Description of the task:
Rewrite the items below, replacing "dimension number" with "measurement figure" wherever it occurs and leaving everything else unchanged.

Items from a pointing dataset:
┌──

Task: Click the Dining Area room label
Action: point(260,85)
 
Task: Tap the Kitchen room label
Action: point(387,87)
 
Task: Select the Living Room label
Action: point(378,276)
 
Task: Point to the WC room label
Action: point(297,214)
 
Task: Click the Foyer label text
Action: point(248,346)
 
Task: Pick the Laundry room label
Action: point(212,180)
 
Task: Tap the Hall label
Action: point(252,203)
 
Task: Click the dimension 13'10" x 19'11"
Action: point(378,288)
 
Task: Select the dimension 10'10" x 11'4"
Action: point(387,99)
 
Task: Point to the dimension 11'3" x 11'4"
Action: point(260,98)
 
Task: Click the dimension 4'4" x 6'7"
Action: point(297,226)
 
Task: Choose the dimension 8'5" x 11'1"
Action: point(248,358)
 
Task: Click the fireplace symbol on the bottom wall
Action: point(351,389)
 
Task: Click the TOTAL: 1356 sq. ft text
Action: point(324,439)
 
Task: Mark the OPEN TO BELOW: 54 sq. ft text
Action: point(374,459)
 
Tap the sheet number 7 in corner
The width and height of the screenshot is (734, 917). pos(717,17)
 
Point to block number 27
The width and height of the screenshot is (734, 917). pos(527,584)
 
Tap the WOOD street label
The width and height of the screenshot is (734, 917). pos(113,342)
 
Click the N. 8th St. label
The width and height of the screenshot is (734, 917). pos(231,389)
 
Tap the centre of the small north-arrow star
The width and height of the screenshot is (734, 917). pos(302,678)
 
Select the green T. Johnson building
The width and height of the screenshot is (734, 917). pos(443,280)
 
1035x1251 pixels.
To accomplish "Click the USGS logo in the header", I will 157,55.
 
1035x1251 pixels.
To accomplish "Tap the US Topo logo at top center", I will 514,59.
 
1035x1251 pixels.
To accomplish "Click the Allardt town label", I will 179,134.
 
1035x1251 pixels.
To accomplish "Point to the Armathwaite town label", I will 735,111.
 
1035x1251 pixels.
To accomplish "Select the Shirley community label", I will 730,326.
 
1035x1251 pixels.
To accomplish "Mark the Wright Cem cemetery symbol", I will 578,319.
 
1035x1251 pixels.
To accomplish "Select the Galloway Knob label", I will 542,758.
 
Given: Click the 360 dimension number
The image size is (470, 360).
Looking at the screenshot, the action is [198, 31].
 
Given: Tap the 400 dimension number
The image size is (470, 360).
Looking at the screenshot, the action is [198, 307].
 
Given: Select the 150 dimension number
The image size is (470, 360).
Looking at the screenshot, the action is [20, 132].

└──

Answer:
Task: Click the Dining Area room label
Action: point(260,85)
 
Task: Tap the Kitchen room label
Action: point(387,87)
 
Task: Select the Living Room label
Action: point(378,276)
 
Task: Point to the WC room label
Action: point(297,214)
 
Task: Click the Foyer label text
Action: point(248,346)
 
Task: Pick the Laundry room label
Action: point(212,180)
 
Task: Tap the Hall label
Action: point(252,203)
 
Task: Click the dimension 13'10" x 19'11"
Action: point(378,288)
 
Task: Select the dimension 10'10" x 11'4"
Action: point(387,99)
 
Task: Point to the dimension 11'3" x 11'4"
Action: point(260,98)
 
Task: Click the dimension 4'4" x 6'7"
Action: point(297,226)
 
Task: Choose the dimension 8'5" x 11'1"
Action: point(248,358)
 
Task: Click the fireplace symbol on the bottom wall
Action: point(351,389)
 
Task: Click the TOTAL: 1356 sq. ft text
Action: point(324,439)
 
Task: Mark the OPEN TO BELOW: 54 sq. ft text
Action: point(374,459)
 
Tap the sheet number 7 in corner
The width and height of the screenshot is (734, 917). pos(717,17)
 
Point to block number 27
The width and height of the screenshot is (734, 917). pos(527,584)
 
Tap the WOOD street label
The width and height of the screenshot is (734, 917). pos(113,342)
 
Click the N. 8th St. label
The width and height of the screenshot is (734, 917). pos(231,389)
 
Tap the centre of the small north-arrow star
The width and height of the screenshot is (734, 917). pos(302,678)
 
Select the green T. Johnson building
The width and height of the screenshot is (734, 917). pos(443,280)
 
1035x1251 pixels.
To accomplish "Click the USGS logo in the header", I will 157,55.
 
1035x1251 pixels.
To accomplish "Tap the US Topo logo at top center", I will 514,59.
 
1035x1251 pixels.
To accomplish "Click the Allardt town label", I will 179,134.
 
1035x1251 pixels.
To accomplish "Point to the Armathwaite town label", I will 735,111.
 
1035x1251 pixels.
To accomplish "Select the Shirley community label", I will 730,326.
 
1035x1251 pixels.
To accomplish "Mark the Wright Cem cemetery symbol", I will 578,319.
 
1035x1251 pixels.
To accomplish "Select the Galloway Knob label", I will 542,758.
 
Given: Click the 360 measurement figure
The image size is (470, 360).
Looking at the screenshot, the action is [198, 31].
 
Given: Tap the 400 measurement figure
The image size is (470, 360).
Looking at the screenshot, the action is [198, 307].
 
Given: Select the 150 measurement figure
The image size is (470, 360).
Looking at the screenshot, the action is [20, 132].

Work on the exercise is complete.